__Übungstext__:
▼▼▼

Liegen mehrere Beeinträchtigungen der Teilhabe am Leben in der Gesellschaft vor, so wird der GdB nach § 152 Abs. 3 Satz 1 SGB IX nach den Auswirkungen der Beeinträchtigungen in ihrer Gesamtheit unter Berücksichtigung ihrer wechselseitigen Beziehungen festgestellt. Zur Feststellung des GdB werden in einem ersten Schritt die einzelnen nicht nur vorübergehenden Gesundheitsstörungen im Sinne von regelwidrigen (von der Norm abweichenden) Zuständen nach § 2 Abs. 1 SGB IX und die sich daraus ableitenden, für eine Teilhabebeeinträchtigung bedeutsamen Umstände festgestellt. In einem zweiten Schritt sind diese dann den in den VG genannten Funktionssystemen zuzuordnen und mit einem Einzel-GdB zu bewerten. In einem dritten Schritt ist dann in einer Gesamtschau unter Berücksichtigung der wechselseitigen Beziehungen der einzelnen Beeinträchtigungen der Gesamt-GdB zu bilden. Dabei können die Auswirkungen der einzelnen Beeinträchtigungen ineinander aufgehen (sich decken), sich überschneiden, sich verstärken oder beziehungslos nebeneinander stehen (BSG, Urteil vom 17.04.2013, B 9 SB 3/12 R, juris). Nach den VG, Teil A Nr. 3 Buchst. c ist bei der Bildung des Gesamt-GdB in der Regel von der Beeinträchtigung mit dem höchsten Einzel-GdB auszugehen und sodann im Hinblick auf alle weiteren Funktionsbeeinträchtigungen zu prüfen, ob und inwieweit hierdurch das Ausmaß der Behinderung größer wird, ob der Ausgangswert also wegen der weiteren Funktionsbeeinträchtigungen um 10, 20 oder mehr Punkte zu erhöhen ist, um der Behinderung insgesamt gerecht zu werden. Insoweit führen nach den VG, Teil A Nr. 3 Buchst. d, von Ausnahmefällen abgesehen, zusätzliche leichte Gesundheitsstörungen, die nur einen GdB von 10 bedingen, nicht zu einer Zunahme des Ausmaßes der Gesamtbeeinträchtigung, die bei der Gesamtbeurteilung berücksichtigt werden könnte, auch dann nicht, wenn mehrere derartige leichte Gesundheitsstörungen nebeneinander bestehen. Auch bei leichten Funktionsbeeinträchtigungen mit einem GdB von 20 ist es danach vielfach nicht gerechtfertigt, auf eine wesentliche Zunahme des Ausmaßes der Behinderung zu schließen. Außerdem sind nach den VG, Teil A Nr. 3 Buchst. b bei der Gesamtwürdigung die Auswirkungen mit denjenigen zu vergleichen, für die in der GdB-Tabelle der VG feste Grade angegeben sind.

▲▲▲

__Aufgabenstellung__:
Schreibe den Übungstext über die Bildung des Gesamt-GdB nach seinem letzten Satz weiter.

__Datenabschnitt__:
▼▼▼

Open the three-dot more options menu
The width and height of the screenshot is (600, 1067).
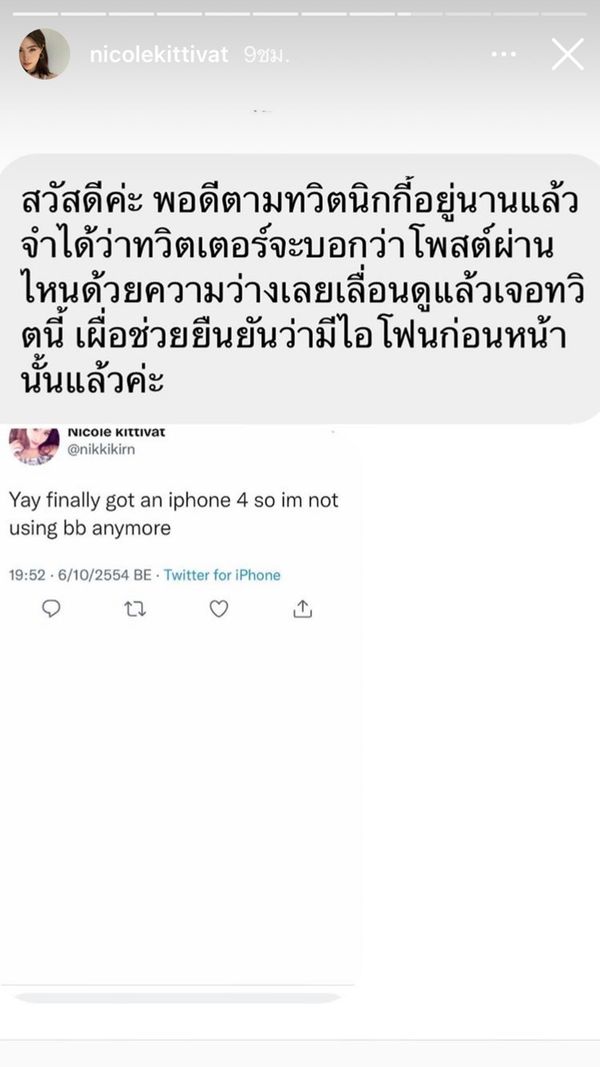tap(503, 54)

▲▲▲

__Ergebnis der Aufgabe__:
Die Bemessung des GdB ist grundsätzlich tatrichterliche Aufgabe. Dabei hat insbesondere die Feststellung der nicht nur vorübergehenden Gesundheitsstörungen unter Heranziehung ärztlichen Fachwissens zu erfolgen. Darüber hinaus sind vom Tatsachengericht die rechtlichen Vorgaben zu beachten. Rechtlicher Ausgangspunkt sind stets § 2 Abs. 1 in Verbindung mit § 152 Abs. 1 und 3 Satz 1 SGB IX; danach sind insbesondere die Auswirkungen nicht nur vorübergehender Gesundheitsstörungen auf die Teilhabe am Leben in der Gesellschaft maßgebend (BSG, Urteil vom 17.04.2013, B 9 SB 3/12 R, juris).
Ganz im Vordergrund steht beim Kläger eine Somatisierungsstörung mit teils wahnhaften Elementen.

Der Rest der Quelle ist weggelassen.